PureOS Installer fails when selecting partitions

I’m having trouble on my librem 13 V4.

  • When I got it I installed elementary OS although I and had issues with the machine not entering suspend consistently.
    • From reading I did I believe this is a hardware support issue that exists in debian and it’s don-stream distros with the exception of PureOS obviously.
  • I later switched to KDE Neon and the problem subsided for a while until it didn’t.
  • I decided to fall back to vanilla debian 10.
    • I’m pretty sure debian 10 burnt out my Bluetooth radio but that’s another issue all together.
  • Debian seems to manage suspend better than ubuntu based distros, but not well enough for me to really have confidence in it.
    • Debian 10 also had a number of other problems so I decided to restore PureOS.
  • I successfully re-installed PureOS but when I went to reboot the system for the first time I got an error that I couldn’t recover from during boot and wound up with an unusable system.
  • I was worried that I had destroyed my hardware but I was able to re-install debian 10 again. So I can confirm that I can get an OS running on it. I then went back and tried again to reinstall Pureos but now I’m having the following problem.

I’m trying to reinstall PureOS but the installer crashes on the erase disk option when I put in the matching password. I think my partitions may be a bit out of wack. like I said above I was able to get debian 10 running again as a back up so I could re-partition the disk if need be, but I don’t know exactly what to do. This has been such a headache I just need this computer working again. When I ordered the computer I also ordered an official PureOS install USB key thinking if I had any problems it would be an easy way to reset my computer, that’s the installation media I’ve been using.

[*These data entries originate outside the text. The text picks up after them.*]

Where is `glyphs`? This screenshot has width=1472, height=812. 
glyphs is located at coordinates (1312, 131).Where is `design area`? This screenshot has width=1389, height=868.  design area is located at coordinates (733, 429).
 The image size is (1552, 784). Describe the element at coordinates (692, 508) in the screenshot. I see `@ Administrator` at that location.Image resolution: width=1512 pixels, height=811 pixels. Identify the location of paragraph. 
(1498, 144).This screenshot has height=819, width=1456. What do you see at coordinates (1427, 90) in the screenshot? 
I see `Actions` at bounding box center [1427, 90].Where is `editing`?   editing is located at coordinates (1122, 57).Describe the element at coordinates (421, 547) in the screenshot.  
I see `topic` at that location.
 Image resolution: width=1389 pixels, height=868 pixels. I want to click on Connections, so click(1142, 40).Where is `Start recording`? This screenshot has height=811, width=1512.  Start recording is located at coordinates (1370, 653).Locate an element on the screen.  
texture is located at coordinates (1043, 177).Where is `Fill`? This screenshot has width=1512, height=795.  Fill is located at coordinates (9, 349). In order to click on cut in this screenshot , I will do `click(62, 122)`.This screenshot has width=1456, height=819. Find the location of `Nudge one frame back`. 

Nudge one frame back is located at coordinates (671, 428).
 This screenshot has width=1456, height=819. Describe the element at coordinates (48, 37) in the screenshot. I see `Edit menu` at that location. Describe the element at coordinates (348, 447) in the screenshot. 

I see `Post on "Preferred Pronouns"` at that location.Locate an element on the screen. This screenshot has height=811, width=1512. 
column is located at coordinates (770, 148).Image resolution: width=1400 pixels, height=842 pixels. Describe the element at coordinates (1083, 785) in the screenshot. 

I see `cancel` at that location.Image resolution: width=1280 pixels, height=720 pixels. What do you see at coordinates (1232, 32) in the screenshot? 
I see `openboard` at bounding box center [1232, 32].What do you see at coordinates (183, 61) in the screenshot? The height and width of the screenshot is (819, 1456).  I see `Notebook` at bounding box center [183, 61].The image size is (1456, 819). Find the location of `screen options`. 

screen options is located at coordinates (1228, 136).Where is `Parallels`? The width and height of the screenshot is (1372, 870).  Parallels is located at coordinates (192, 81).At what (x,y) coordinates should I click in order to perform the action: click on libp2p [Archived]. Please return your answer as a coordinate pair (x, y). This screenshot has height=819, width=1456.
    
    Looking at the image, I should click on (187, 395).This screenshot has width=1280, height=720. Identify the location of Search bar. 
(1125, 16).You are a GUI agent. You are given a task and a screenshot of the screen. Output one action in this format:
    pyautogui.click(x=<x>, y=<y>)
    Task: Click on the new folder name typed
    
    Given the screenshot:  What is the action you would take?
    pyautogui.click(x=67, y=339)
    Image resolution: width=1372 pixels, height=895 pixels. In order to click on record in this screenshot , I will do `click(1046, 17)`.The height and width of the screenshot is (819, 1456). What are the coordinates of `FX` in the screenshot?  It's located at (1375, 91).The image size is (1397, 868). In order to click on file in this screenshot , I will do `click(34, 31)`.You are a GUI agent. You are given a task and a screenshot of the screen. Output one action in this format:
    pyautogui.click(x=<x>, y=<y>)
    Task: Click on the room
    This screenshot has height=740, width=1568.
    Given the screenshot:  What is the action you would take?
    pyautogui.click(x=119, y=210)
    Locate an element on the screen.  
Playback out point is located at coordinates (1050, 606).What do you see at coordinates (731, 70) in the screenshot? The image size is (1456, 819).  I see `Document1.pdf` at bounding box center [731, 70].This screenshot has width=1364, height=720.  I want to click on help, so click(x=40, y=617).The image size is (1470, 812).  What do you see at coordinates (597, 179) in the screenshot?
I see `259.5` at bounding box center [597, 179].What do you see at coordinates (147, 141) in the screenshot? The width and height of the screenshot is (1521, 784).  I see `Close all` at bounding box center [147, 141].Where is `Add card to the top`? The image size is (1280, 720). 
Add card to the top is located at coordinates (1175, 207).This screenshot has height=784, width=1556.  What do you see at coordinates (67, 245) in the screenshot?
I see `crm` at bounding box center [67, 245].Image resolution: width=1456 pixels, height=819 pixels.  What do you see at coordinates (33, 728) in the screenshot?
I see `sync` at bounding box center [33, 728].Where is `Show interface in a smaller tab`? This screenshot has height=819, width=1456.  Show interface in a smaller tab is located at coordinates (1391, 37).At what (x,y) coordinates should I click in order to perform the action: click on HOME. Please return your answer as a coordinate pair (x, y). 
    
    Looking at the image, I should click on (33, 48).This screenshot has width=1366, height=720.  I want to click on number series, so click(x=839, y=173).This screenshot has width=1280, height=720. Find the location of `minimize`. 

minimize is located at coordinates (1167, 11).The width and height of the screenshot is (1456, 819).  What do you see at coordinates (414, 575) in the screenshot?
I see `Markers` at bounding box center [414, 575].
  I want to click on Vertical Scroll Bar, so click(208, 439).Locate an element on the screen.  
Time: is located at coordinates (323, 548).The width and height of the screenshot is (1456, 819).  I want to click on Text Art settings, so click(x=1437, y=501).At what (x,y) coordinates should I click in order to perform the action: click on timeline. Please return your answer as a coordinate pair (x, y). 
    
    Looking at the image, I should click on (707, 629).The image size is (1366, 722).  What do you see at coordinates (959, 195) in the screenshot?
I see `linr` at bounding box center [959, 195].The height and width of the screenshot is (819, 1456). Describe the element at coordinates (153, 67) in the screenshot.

Any help would be greatly appreciated.
Thanks

Best to contact support officially and directly.

If you have a PureOS install USB flash drive, there ought to be 100% reliable instructions that guarantee to give you a vanilla working computer, no matter what you have previously installed - under the assumption that you have no important content on the disk (i.e. you either backed it up for later restoration or you were just trying things out and there is no important content) and hence can blow everything away and start again. Only my opinion of course.

Good call, thanks for the reply. I’ll reach out to support directly, I ended up figuring it out although it’s been an all day process at this point, I had the thought to reinstall debian 10 without llvm Just to straighten out my partitions then try installing PureOS again and that worked. Now I just have to figure out how to fix my bluetooth.

There is discussion in this forum that Bluetooth simply doesn’t work with PureOS because there is no free driver / firmware for the Bluetooth component of the wireless module. You should ask Purism directly to confirm that that is still the current state.

If so, given the history that you document above (you might need a rest), I would hesitate to suggest that you try to work around that by installing non-free software. It depends whether you really need Bluetooth. If you do, there are other topics on doing that. Bluetooth not working out of the box

Yeah thanks for pointing that out. I ended up contacting Purism technical support and that’s what they told me. The person who I interacted with was super helpful and replied very quickly.